A BCPAP (Bubble Continuous positive airway pressure) device is a medical device that provides the adequate mix of oxygen and air at the right concentrations, humidity and temperature for preterm babies to assist in breathing.
Between Ghana and India alone, approximately 4 million babies are born premature each year, of which more than 15% die, in large part due to respiratory complications. Most of these deaths are preventable provided there is the timely provision of respiratory assistance to the baby.
Access to medical devices in many developing countries is restrcited due to the high price point of those devices, limiting the amount of equipment hospitals can procure.

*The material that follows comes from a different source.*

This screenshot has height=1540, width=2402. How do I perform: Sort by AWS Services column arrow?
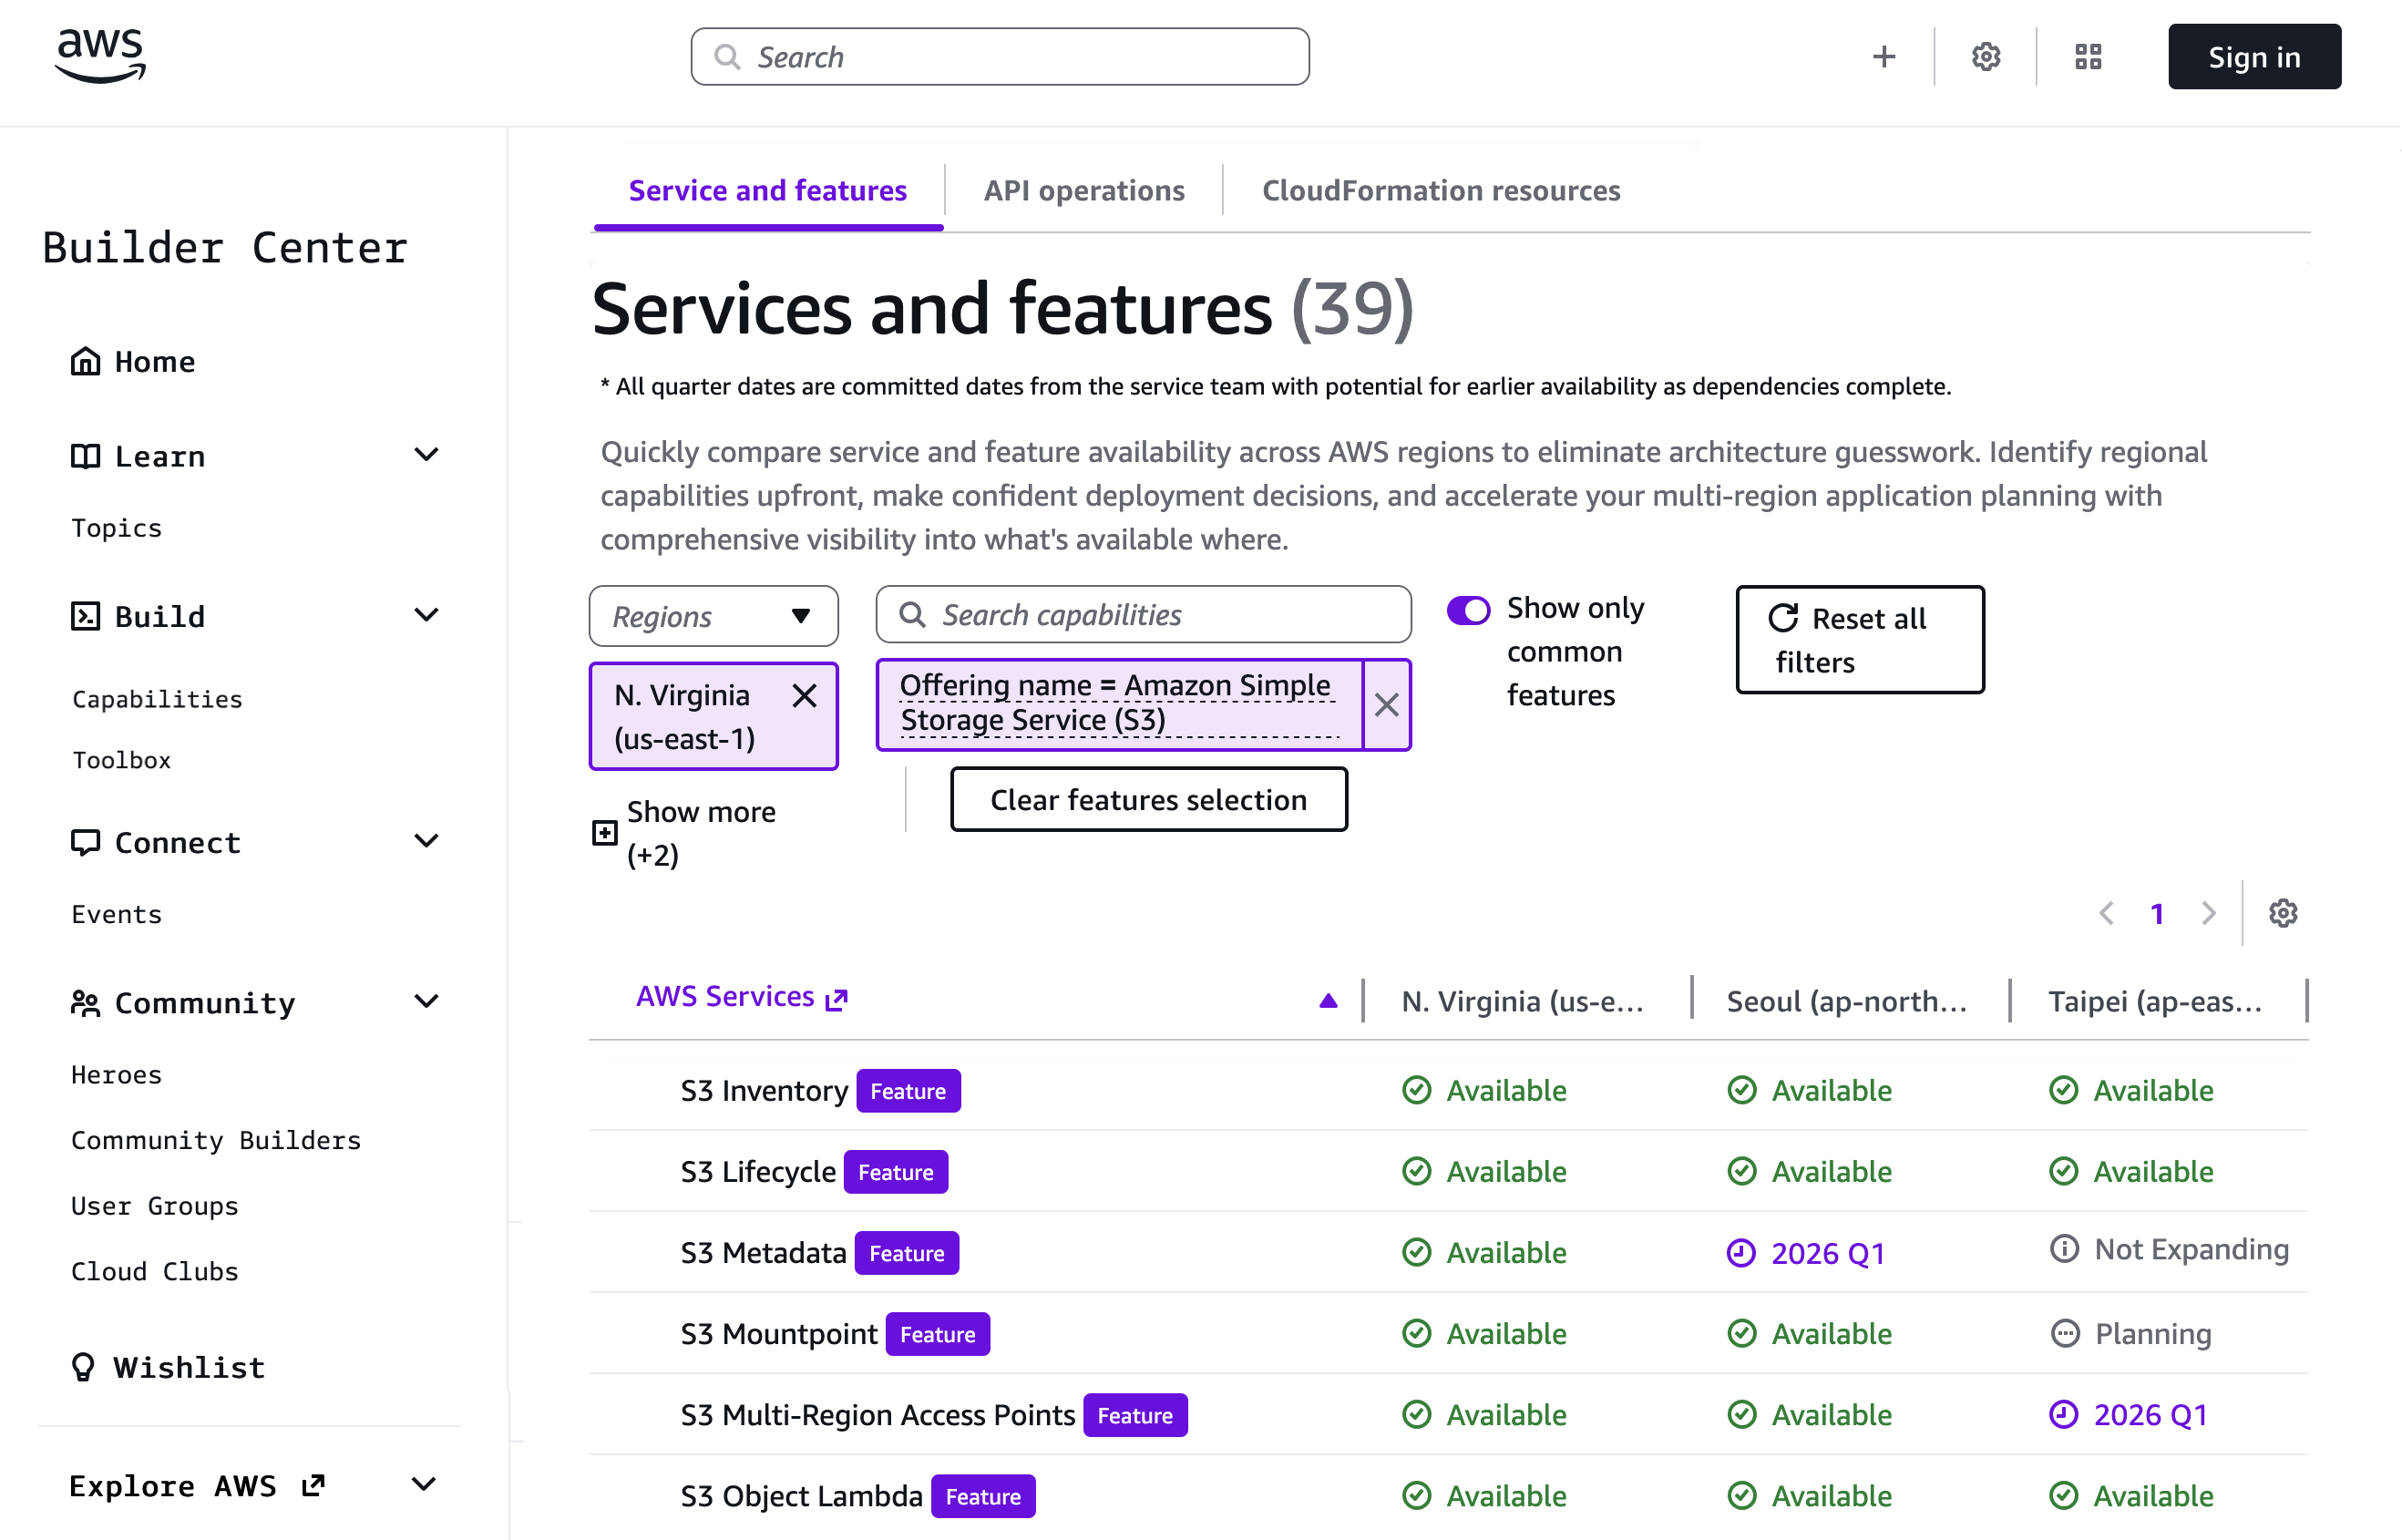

This situation is no different for bCPAPs in countries like Ghana, where TI's on-the-ground research has revealed that expensive equipment limits access to bCPAPs.
In addition, the unavailablility of consumables and lack of expertise to maintain and repair broken devices contribute to why hospitals are deprived of such life-saving equipment.
It is for these reasons we at Therapeutic Innovations have developed an affordable, easy-to-use and easily-maintained device that is fit to operate in conditions in hospitals in developing countries.
The prototyping process begun three years ago with the first ever 'Frankenstein' concept. The device functioned better than expected to our astonishment, becoming the first iteration in a series of Airbaby prototypes.
The next iterations improved on function, rigidity, portability and overall aesthetic.
The final iterations focused on modularity and a control system unit to allow for physicians to regulate the system's functions.
Redesigned and Reimagined
The Airbaby is a reengineered take on the conventional bCPAP, built to be rigid and affordable for NICUs in emerging markets, while maintaining internationally recognized quality and performance specifications on par with established bCPAPs.
When successfully launched, the Airbaby has the potential to save countless lives. This reimagined bCPAP will lower the barriers for hospitals in emerging markets to procuring and maintaining such devices. More functional medical technology with little to no downtime will mean more babies saved!